In March 2023, EU countries approved a landmark law that will require all new cars to have zero CO2 emissions from 2035, effectively banning diesel and petrol engines and allowing electric vehicles (EVs) to dominate.
Ahead of that deadline, automakers face tougher CO2 targets in 2025 as the cap on average emissions from new vehicles sales falls to 94 grams/km from 116g/km in 2024.
Exceeding CO2 limits can lead to fines of 95 euros per excess CO2 g/km multiplied by the number of vehicles sold.
That could lead to penalties of hundreds of millions of euros for large carmakers, particularly as sales of battery-electric cars have slowed across the region.
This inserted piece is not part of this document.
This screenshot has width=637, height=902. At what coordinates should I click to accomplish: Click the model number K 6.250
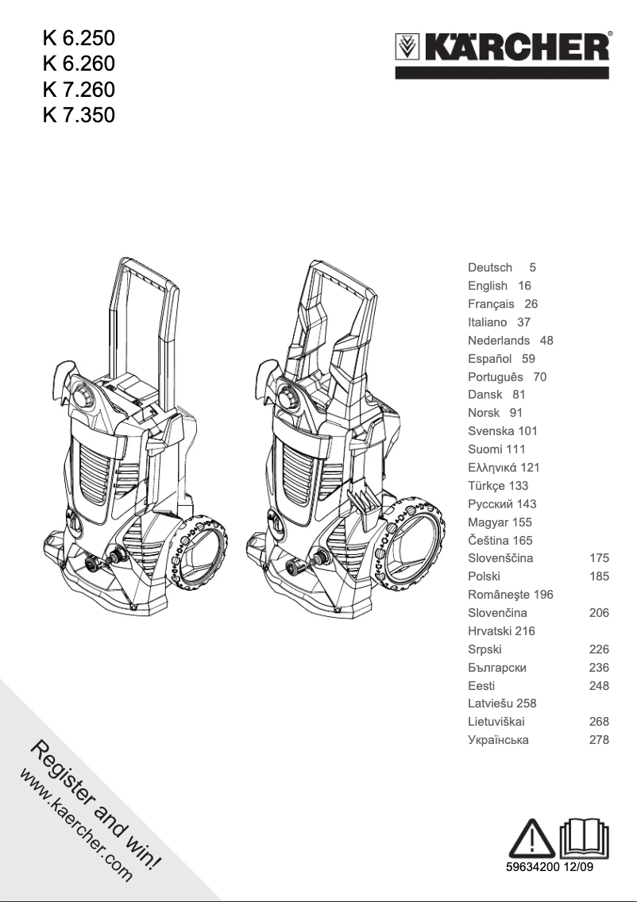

The EU Commission scheduled a review of the legislation for 2026 to assess the technological advances of hybrid cars and whether they can comply with the 2035 goal.
Italian Industry Minister Adolfo Urso doubled down on his country's position in a parliamentary hearing in Rome.
"If Europe waits another two years before deciding what to do in the car sector, it will be wiped out," Urso said.
The minister said uncertainty over the EU targets was inhibiting investments, widening the bloc's competitiveness gap with rivals such as the U.S. "If the EU wants to keep the 2035 deadline, let's get there competitively," he said.
Europe's auto association ACEA urged the Commission in mid-September to bring forward the review targets to give carmakers some relief from the measures, saying the necessary conditions to boost their electric sales - including charging infrastructure, cheaper energy, tax incentives, and raw material supply - were not in place.